■ **Exercise requirements**: Would you please set down the data again exactly as given, excluding the pictures?

■ **Material shown**:
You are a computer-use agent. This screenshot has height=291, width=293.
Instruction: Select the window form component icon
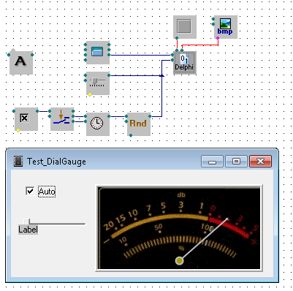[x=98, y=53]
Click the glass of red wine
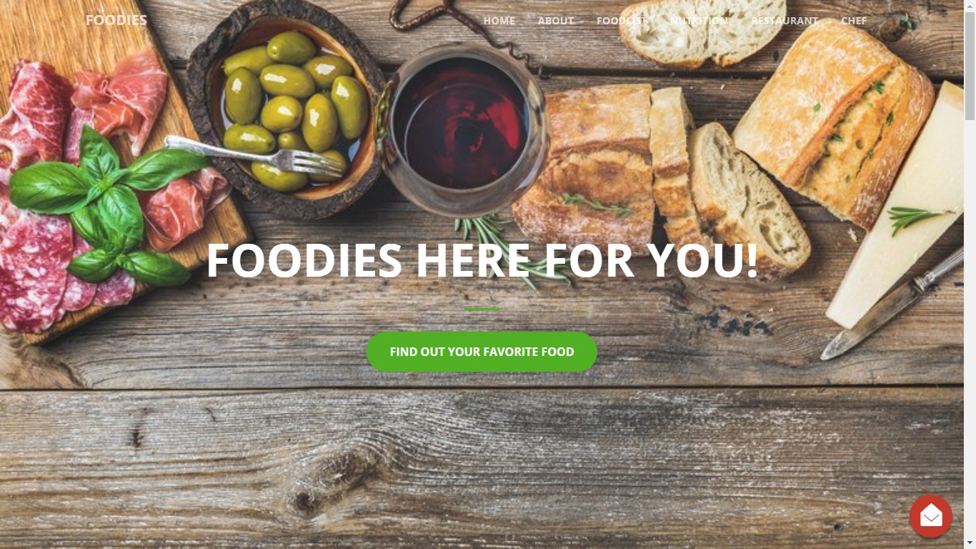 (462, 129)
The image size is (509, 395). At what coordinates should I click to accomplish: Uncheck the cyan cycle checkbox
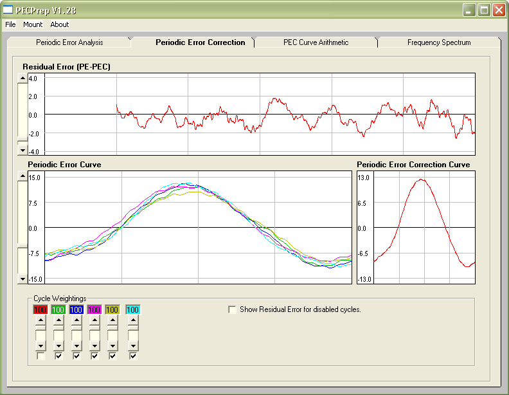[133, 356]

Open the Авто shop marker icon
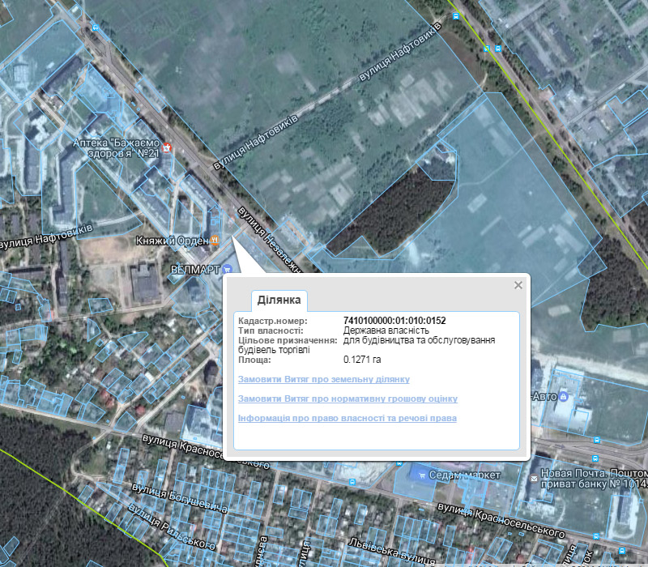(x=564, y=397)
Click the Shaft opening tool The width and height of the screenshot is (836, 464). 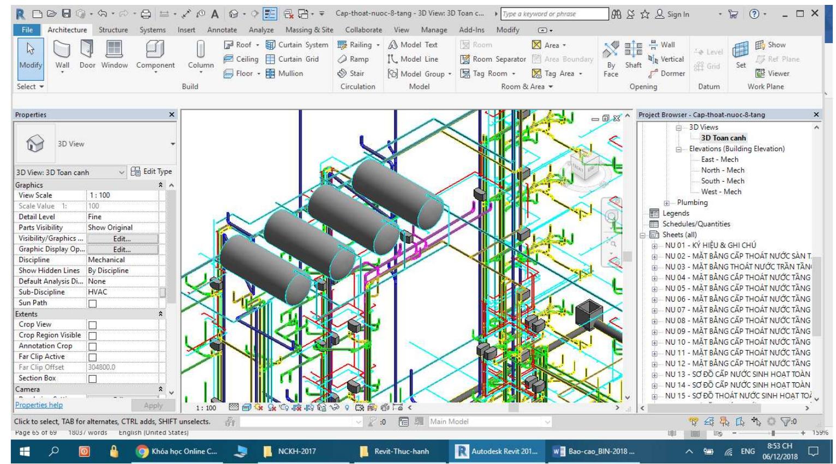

■ **Reply**:
You are a computer-use agent. This screenshot has height=291, width=293.
Instruction: Select the window form component icon
[x=98, y=53]
Click the glass of red wine
 (462, 129)
The image size is (509, 395). At what coordinates should I click to accomplish: Uncheck the cyan cycle checkbox
[133, 356]

Open the Авто shop marker icon
(x=564, y=397)
Click the Shaft opening tool The width and height of the screenshot is (836, 464). 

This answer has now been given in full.